Authors: Richardson A, Graham P, Brown T, Smale P, Cox B
Title: Breast cancer detection rates, and standardised detection ratios for prevalence screening in the New Zealand breast cancer screening programme.
Journal: J Med Screen 11(2):65-9
Abstract: OBJECTIVES: To calculate breast cancer detection to expected incidence ratios and standardised detection ratios (SDRs) for the New Zealand breast cancer screening programme. METHOD: Breast cancer registrations for 1976-1999 were obtained from the New Zealand Cancer Registry. Using these registrations, the incidence in the absence of screening was projected for 1999 and 2000. These projections, and the invasive breast cancers detected in the New Zealand programme during 1999 and 2000, were used to calculate the detection to expected incidence ratios and SDRs.

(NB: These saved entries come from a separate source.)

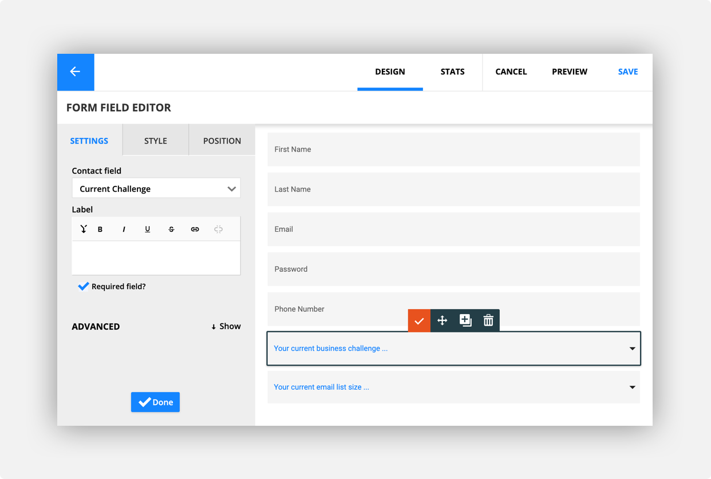Image resolution: width=711 pixels, height=479 pixels.
Task: Switch to the STATS tab
Action: [x=452, y=72]
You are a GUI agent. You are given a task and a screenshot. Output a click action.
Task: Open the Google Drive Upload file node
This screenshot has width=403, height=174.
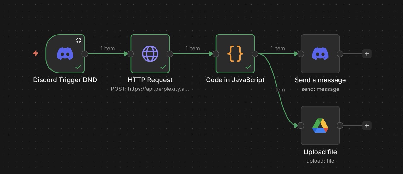(x=320, y=126)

RESULTS: In 1999, the breast cancer detection rate was 5.6 per 1000 women screened. The expected incidence among these women in the absence of screening was 2.3 per 1000, a detection to expected incidence ratio of 2.4. The SDR was 0.84 (0.76-0.94). In 2000, the breast cancer detection rate was 6.0 per 1000 women screened. The expected incidence among these women in the absence of screening was 2.4 per 1000, a detection to expected incidence ratio of 2.5. The SDR was 0.90 (0.81 - 0.99). CONCLUSIONS: In the first two years of the national programme, detection to expected incidence ratios were less than 3.0, and the SDR results were below 1.0. It may be unrealistic to expect new screening programmes to achieve SDRs of 1.0 immediately. At a similar stage, the UK National Health Service Breast Cancer Screening Programme (NHSBSP) also reported SDRs of less than 1.0 and therefore lower than expected cancer detection rates compared with the Swedish Two-County trial. An encouraging finding was that SDRs in five of the six screening regions improved in the second year of the New Zealand screening programme.